#### WHAT TO DO
1) In the shooting board post below, what must the upper board's thickness be greater than?
2) Reproduce word for word the stretch of the shooting board post from "And here’s what" through "being planed away.".

#### EXCERPT TO READ
========================
# As requested: Making a shooting board...



## Alf (24 Feb 2005)

... Or Alf teaches a class on sucking eggs.

<Warning> Poor use of MSPaint alert! If anyone with Sketch-up or whatever wants to make me some nicer versions, I won’t say no. 

Before we go any further, naming of parts:







The first crucial step is to *stop worrying about the details*. Making a shooting board is not rocket science. Only one thing is really important at the planning stage - the thickness of the upper board that the sole of the plane runs against must be greater than the thickness of the sides of the plane you intend to use.



 


_Left: you can see the blade extends right down to, and beyond, the surface of the upper board. Right: the dark area is where the blade doesn’t reach right to the side of the mouth, and thus the blade isn’t planing into the guiding edge at all. So it's not exactly "side thickness", but you know what I mean_

Huh? I hear you say. Well, if it’s thinner then you’ll just plane a step in the work piece. With luck this terrible graphic might explain that:






And here’s what it looks like in practice using the thick-sided Veritas bevel-up panel plane on a board designed for the thinner-sided Lie-Nielsen bevel-up smoother. Notice how the whole of the end has yet to be planed because the plane has been stopped by the step that’s been formed? That’s exactly the same thing that happens to the guiding edge of the shooting board itself, and what stops it being planed away.



 



Still don’t get it? Well try making a board with the upper board thinner than the sides of you plane and see what happens. Or you could just take my word for it.  

I tend to like to make shooting boards in pairs; it’s not much additional work to make two at once, and having bench appliances in pairs occasionally has some advantages. More on that later. So the first task was to gather my materials; basically whatever I happened to have handy that might be suitable. I came up with a couple of pieces of 18mm Far Eastern ply about 29” x 8 1/8” for the base boards, a sheet of 9mm ply that would lend itself to being cut into three for the upper boards (two, plus a spare), and the remains of the almost-famous Board From H*** to make the stops. I tend to use pretty thin stuff for the upper board if I can get way with it, but if you go for 9mm and above you should be fine. 12mm is popular I think, but I didn’t have any… Sheet goods don’t look lovely, but they’re stable. Dimensions aren’t critical and I just chose the thickest bit of scrap from the off cuts box that was ready squared up. Yeah, so ideally you want it taller than the width of the plane, or at least taller than the thickest stuff you’re liable to want to shoot, but if it’s too tall then it’s harder to hold thinner stuff firmly, and you want the whole board long enough for every eventuality, but not so long it‘ll be unwieldy, and… Believe me, it’s really easy to spend so much time trying to decide the perfect dimensions that you never make the board at all - I know, ’cos I did just that for years.  Don’t make your board too heavy, or you’ll never use it because it’s just too much of a pain to get out of it’s storage place, but other than that try what you like. It doesn’t take long to make another. The end product will go together something like this:





The base board pretty much dictated the overall size I’d end up with; a 2 ¼“ ledge for the plane to run on it’s side looked about right, so I cut the upper boards to width accordingly - 5 7/8“ as it turned out. With the length turning out at about 27” it’d work out just about right for shooting the _edges_ of smaller stuff and the _ends_ of practically anything. The second board would take care of mitres. By now the bizarre dimensions I’m using should have hammered home the fact that exact measurements simply aren’t important. A lot of these were based on the well-known rule of “that looks about right”. Rocket science it is not. I straightened up one edge of the upper boards which would end up as the guiding edge for the sole of the plane, then bevelled off the bottom edge. This is to give somewhere for the dust and debris of shooting to go to, rather than muck up the smooth flow of plane against straight edge. Needless to say I wasn’t going to foul up a good plane on the rather nasty pre-used ply:





Just as an experiment I decided not to glue my boards together, but just use screws from the back. Dunno why, just fancied to. It’s not rocket science, remember? :wink:





Starting to look like the real deal. Now we need the stops.
========================
#### SOURCE MATERIAL
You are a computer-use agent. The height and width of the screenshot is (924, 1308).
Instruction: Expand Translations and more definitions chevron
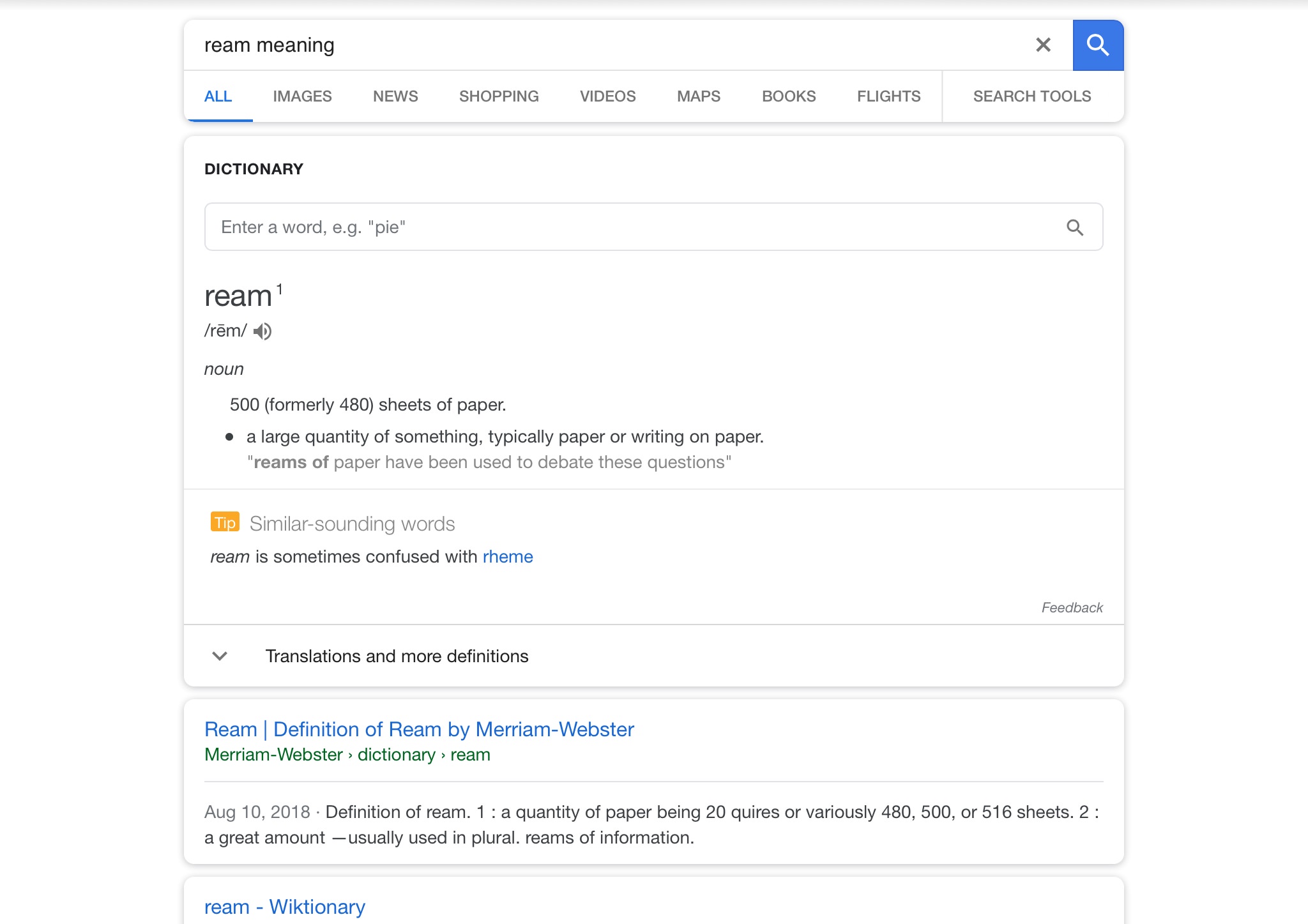[x=220, y=656]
========================
#### EXPECTED ANSWERS
1) The thickness of the sides of the plane you intend to use.

2)
And here’s what it looks like in practice using the thick-sided Veritas bevel-up panel plane on a board designed for the thinner-sided Lie-Nielsen bevel-up smoother. Notice how the whole of the end has yet to be planed because the plane has been stopped by the step that’s been formed? That’s exactly the same thing that happens to the guiding edge of the shooting board itself, and what stops it being planed away.